Created by Britain’s multinational grocery and retail giant Tesco, “Homeplus” is the world’s first virtual grocery store that also allows busy commuters to “change waiting time to shopping time” -- and it’s been incredibly successful.

At the Homeplus superstore, shoppers can walk down “virtual aisles” stocked with images of merchandise.  Each item is paired with a corresponding QR code that can be photographed with a smartphone, added to an online shopping cart, and queued for same-day home delivery.  The Homeplus app is now the most downloaded shopping app in South Korea, with 900,000 downloads since its launch in April 2011.

As strange as ever-present virtual shopping may be, the Tesco Homeplus video explaining its success in “[approaching] these busy and tired people” of Korea may be even stranger:

The video’s bizarre language is all too similar to a National Geographic documentary, in which Koreans are a consumer species living in some remote, unknown land: “We made an in-depth study into Koreans once more. Koreans are the second-most hardworking people in the world. For them, grocery shopping once a week is a dreaded task.”

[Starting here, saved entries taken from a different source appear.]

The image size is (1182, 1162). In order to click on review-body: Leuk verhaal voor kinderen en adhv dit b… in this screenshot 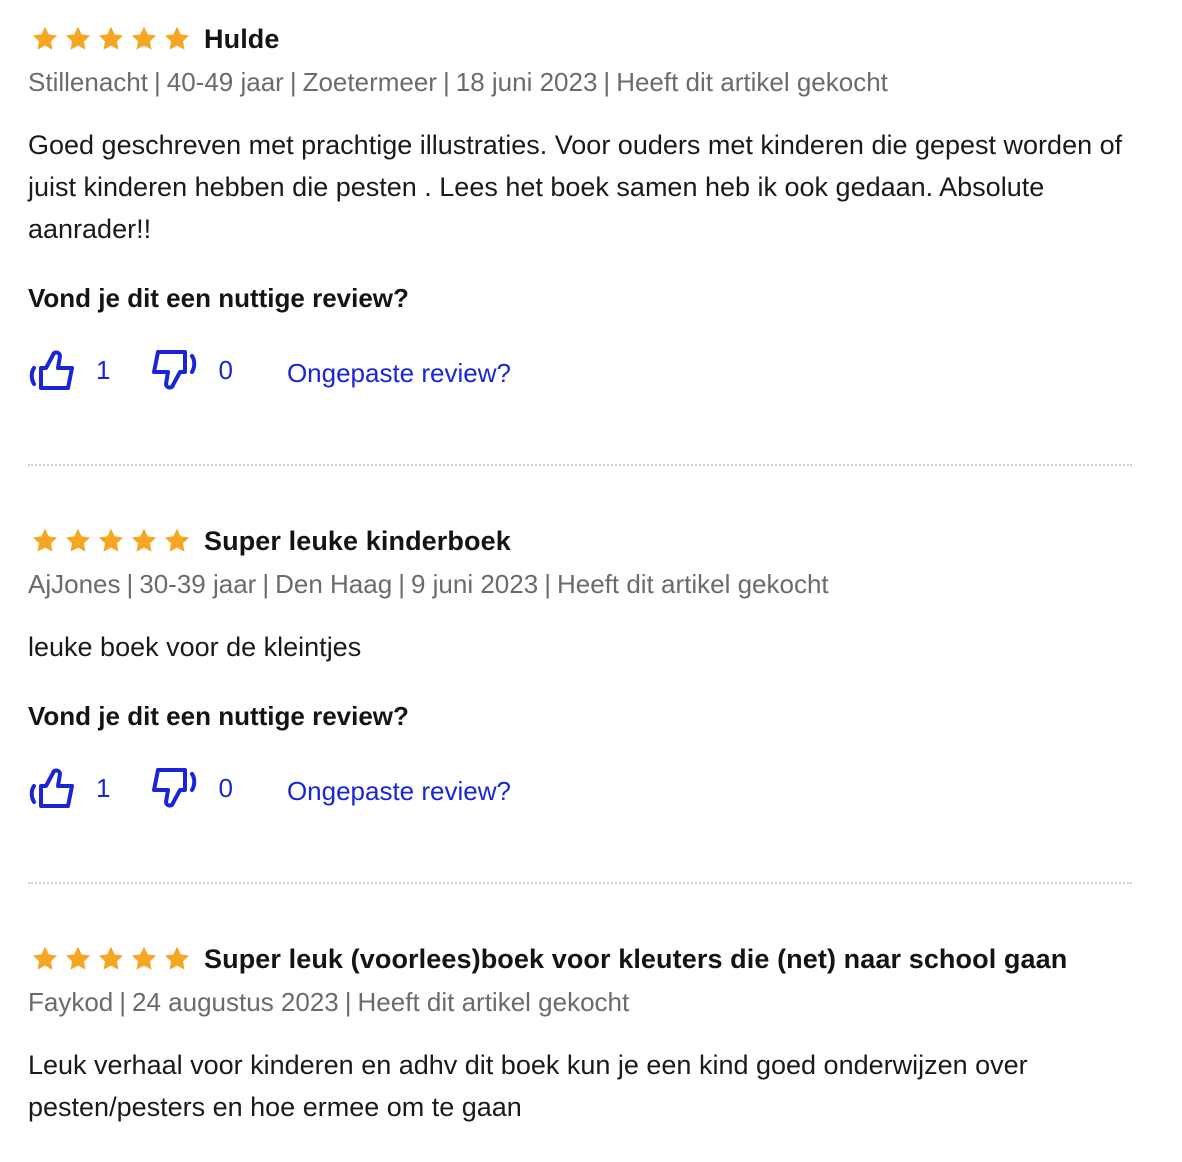, I will do `click(528, 1086)`.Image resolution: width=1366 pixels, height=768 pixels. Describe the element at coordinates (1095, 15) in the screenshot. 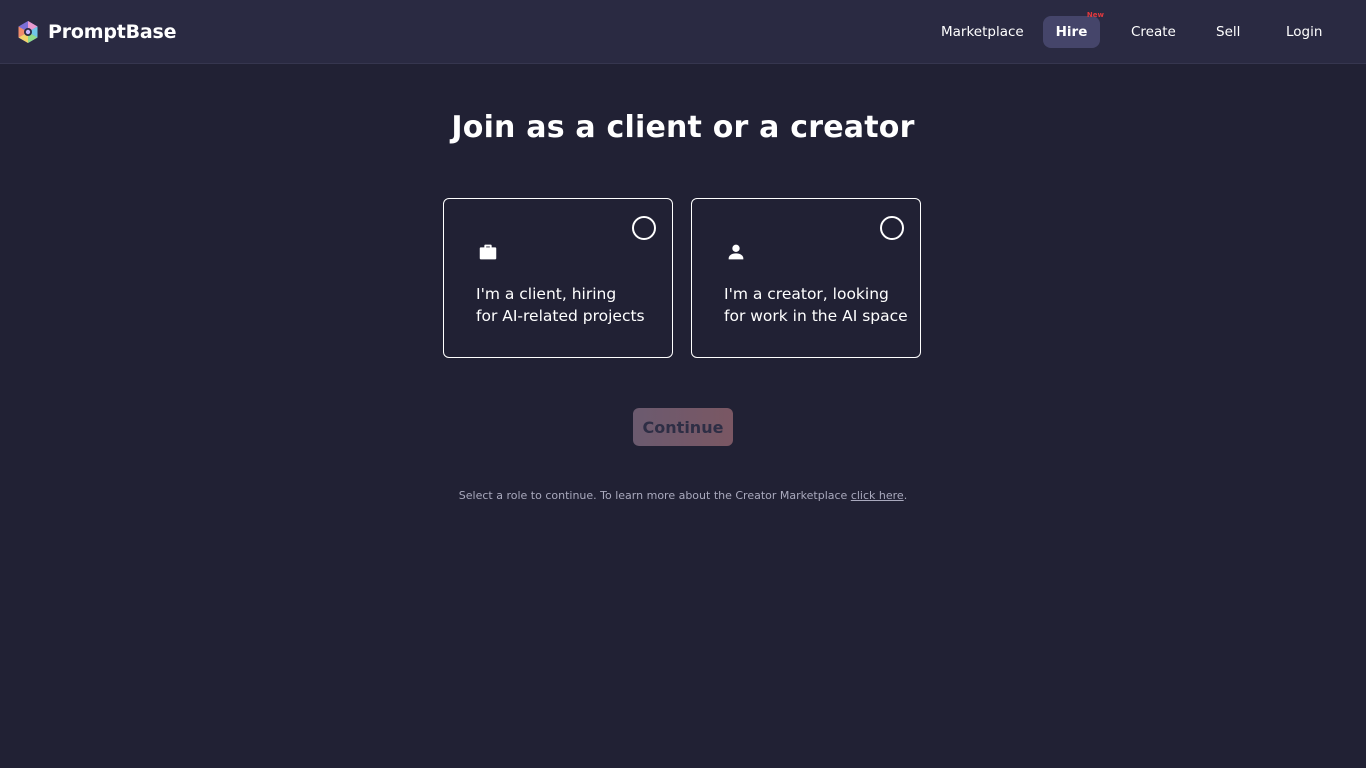

I see `new-badge: New` at that location.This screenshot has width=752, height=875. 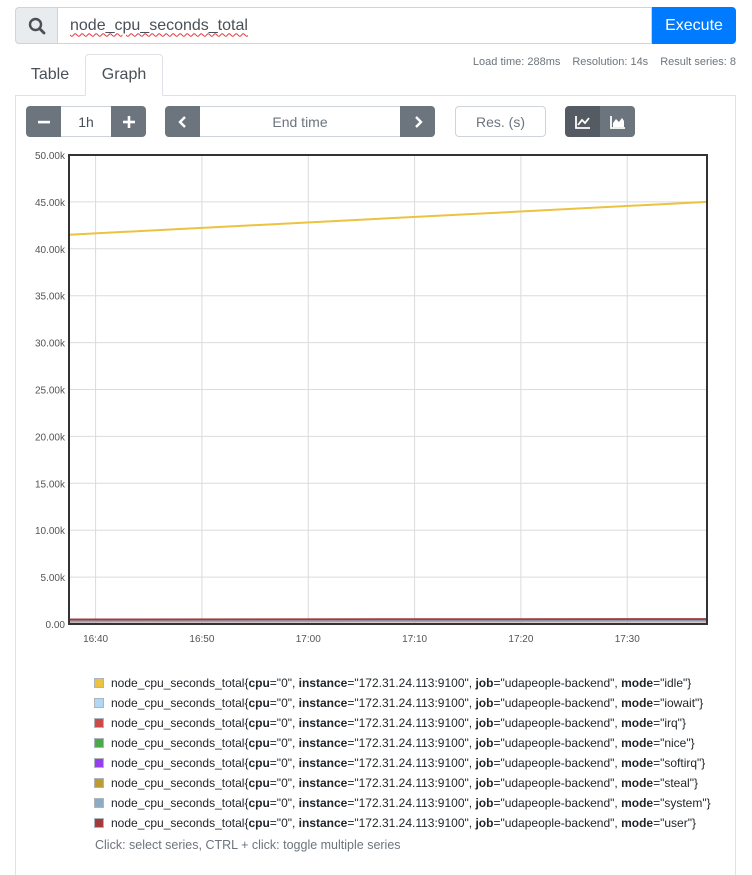 I want to click on x-tick-label: 16:50, so click(x=202, y=640). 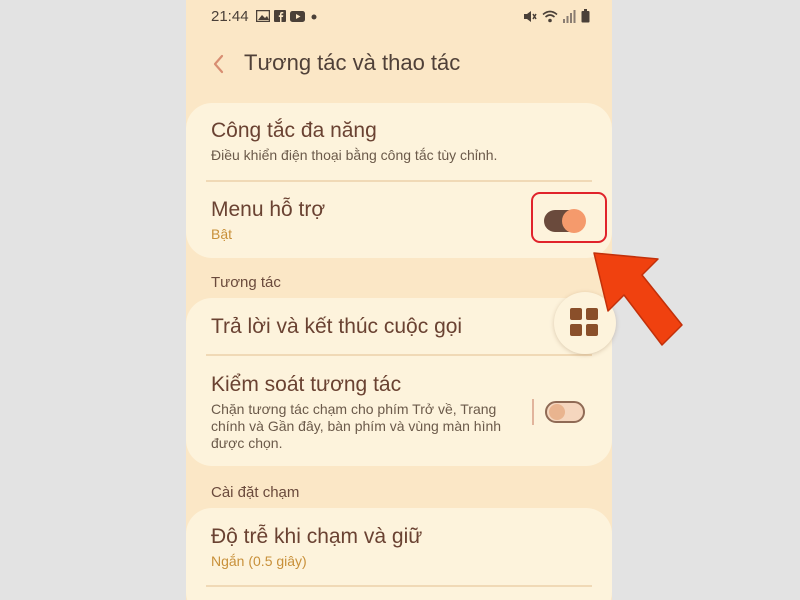 What do you see at coordinates (230, 16) in the screenshot?
I see `status-time: 21:44` at bounding box center [230, 16].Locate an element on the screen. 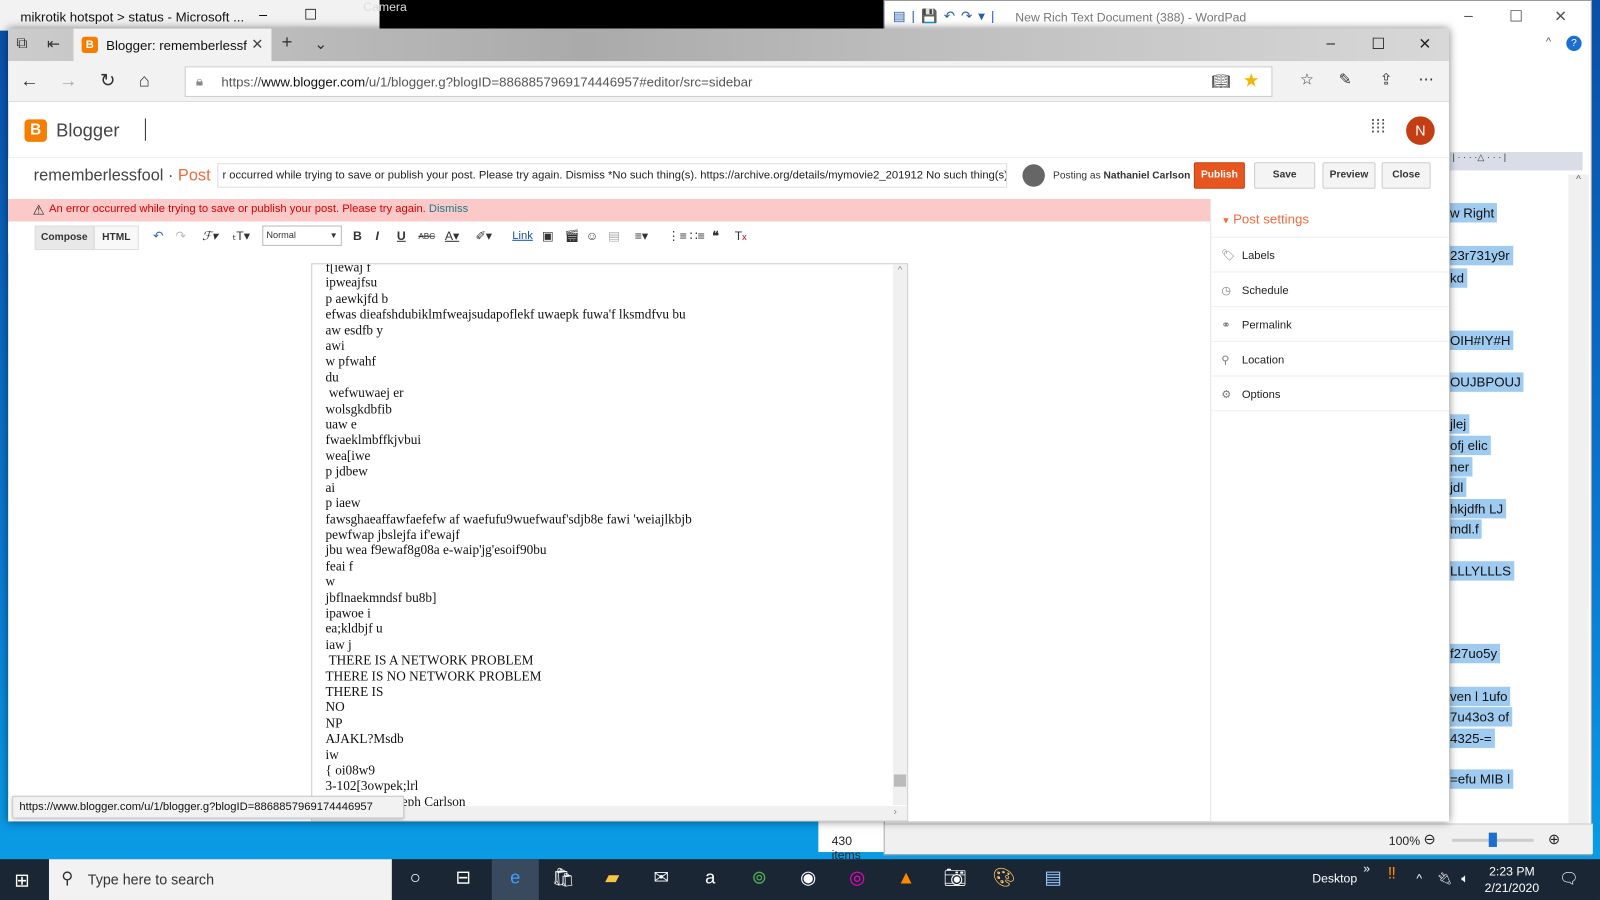 The width and height of the screenshot is (1600, 900). windows-start-icon: ⊞ is located at coordinates (22, 880).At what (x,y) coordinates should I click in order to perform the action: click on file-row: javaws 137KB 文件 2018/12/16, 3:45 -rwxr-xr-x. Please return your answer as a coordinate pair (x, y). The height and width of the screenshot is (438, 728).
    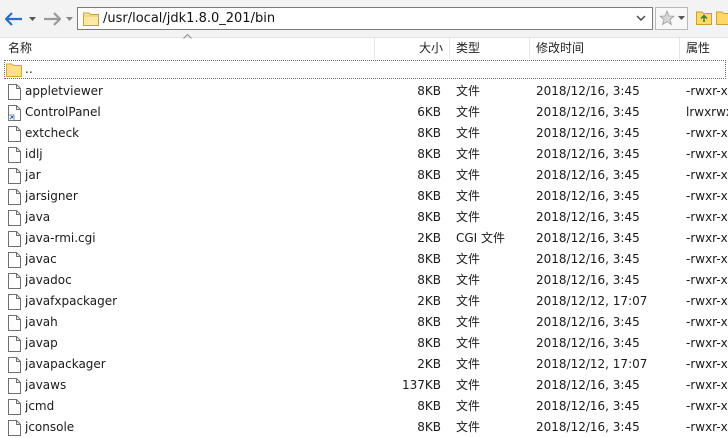
    Looking at the image, I should click on (364, 386).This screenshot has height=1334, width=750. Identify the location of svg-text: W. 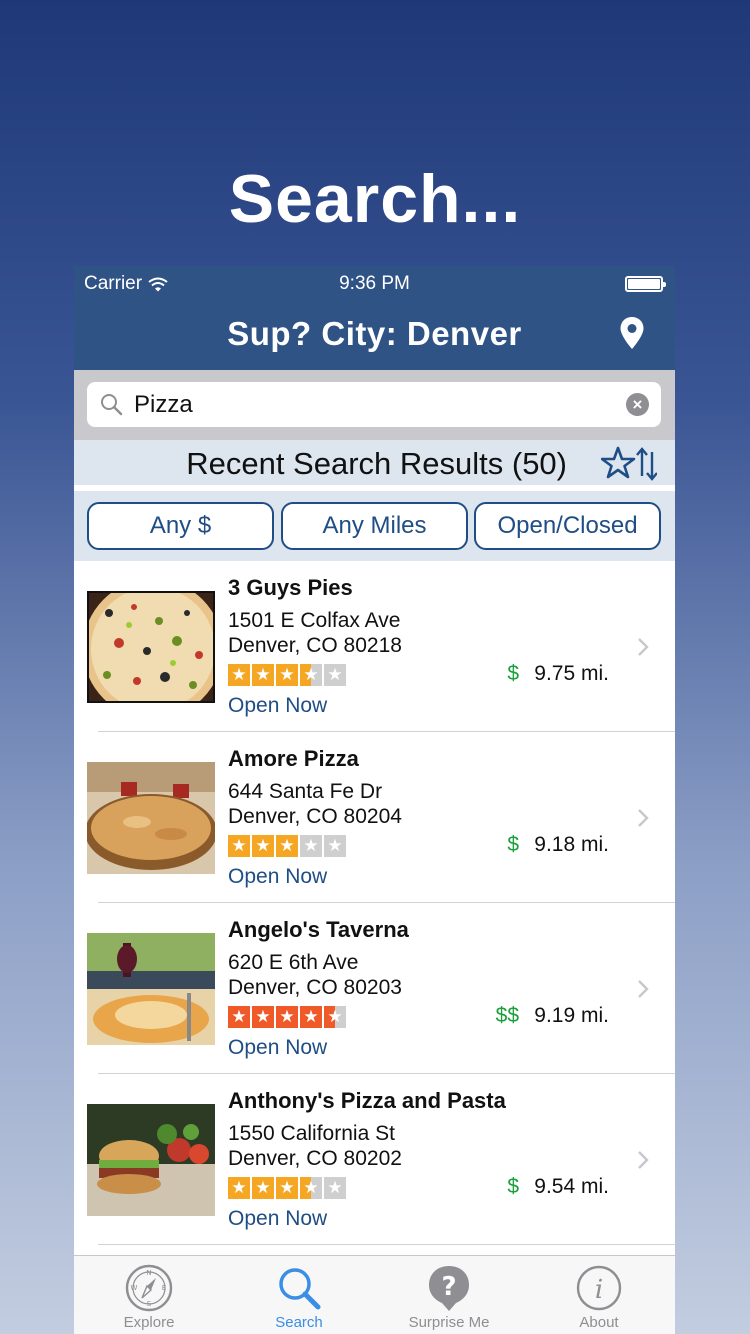
(134, 1288).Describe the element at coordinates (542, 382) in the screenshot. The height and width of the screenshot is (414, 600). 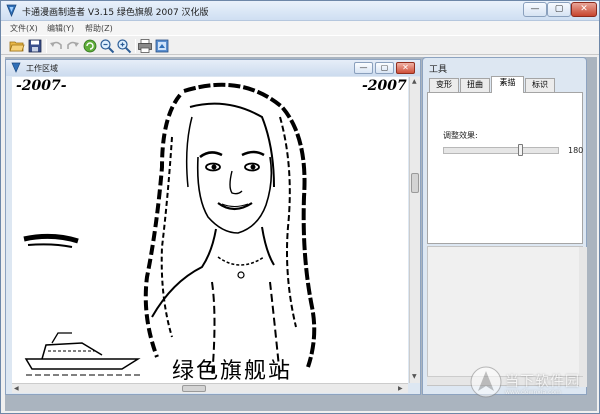
I see `logo-text: 当下软件园` at that location.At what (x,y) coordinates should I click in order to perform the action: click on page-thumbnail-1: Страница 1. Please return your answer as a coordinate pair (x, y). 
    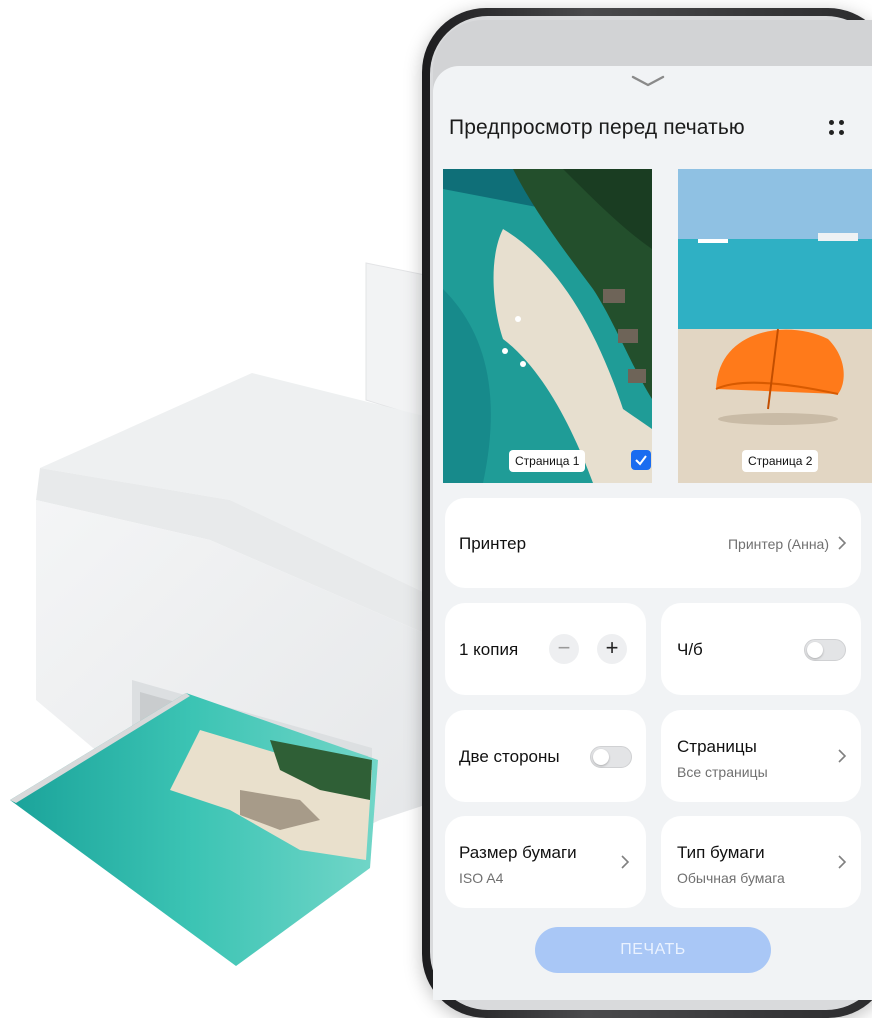
    Looking at the image, I should click on (548, 326). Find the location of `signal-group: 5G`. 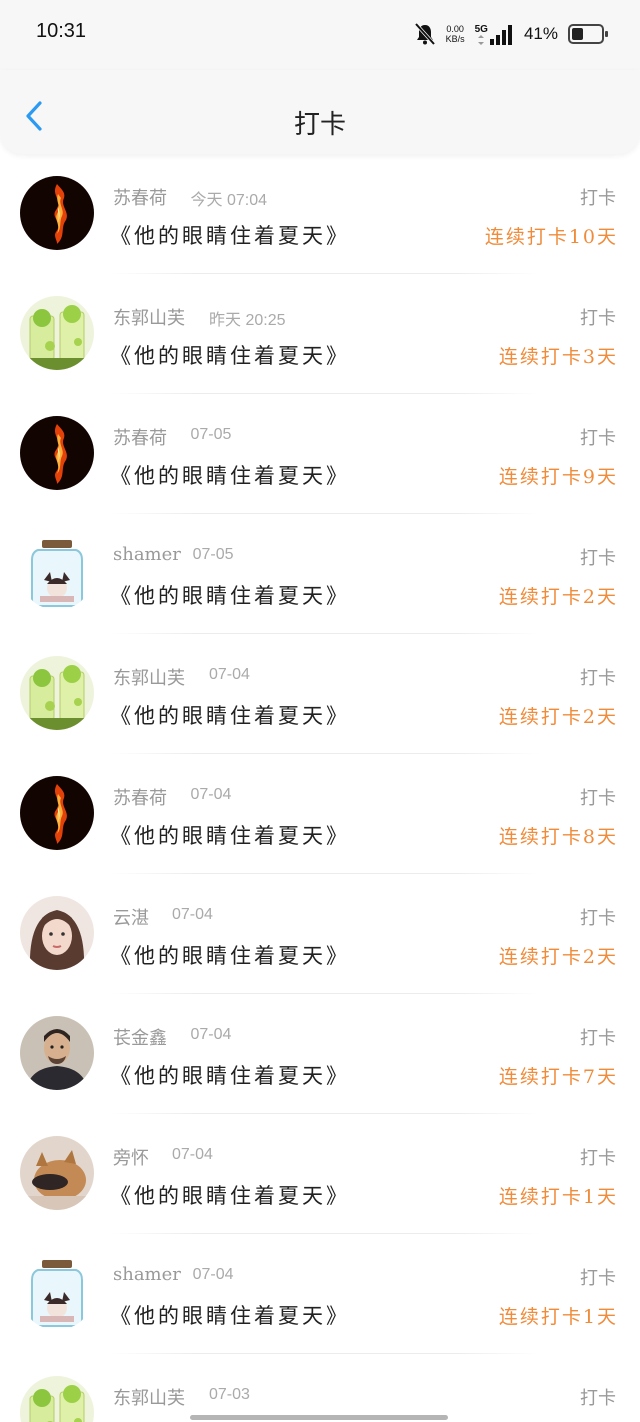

What is really creepy, though,  is how brutally technological advancements and the increasing use of smartphones continue to deteriorate our social life.  What happened to physical, face-to-face interactions between two human beings? Instead of browsing the aisles at a movie or book store, discussing suggestions with real people, we scan virtual lists of recommendations, sacrificing human interaction.  Tesco’s Homeplus has exacerbated the possibilities of rekindling human interaction, becoming the number one Korean online market with a 130% increase in online purchases.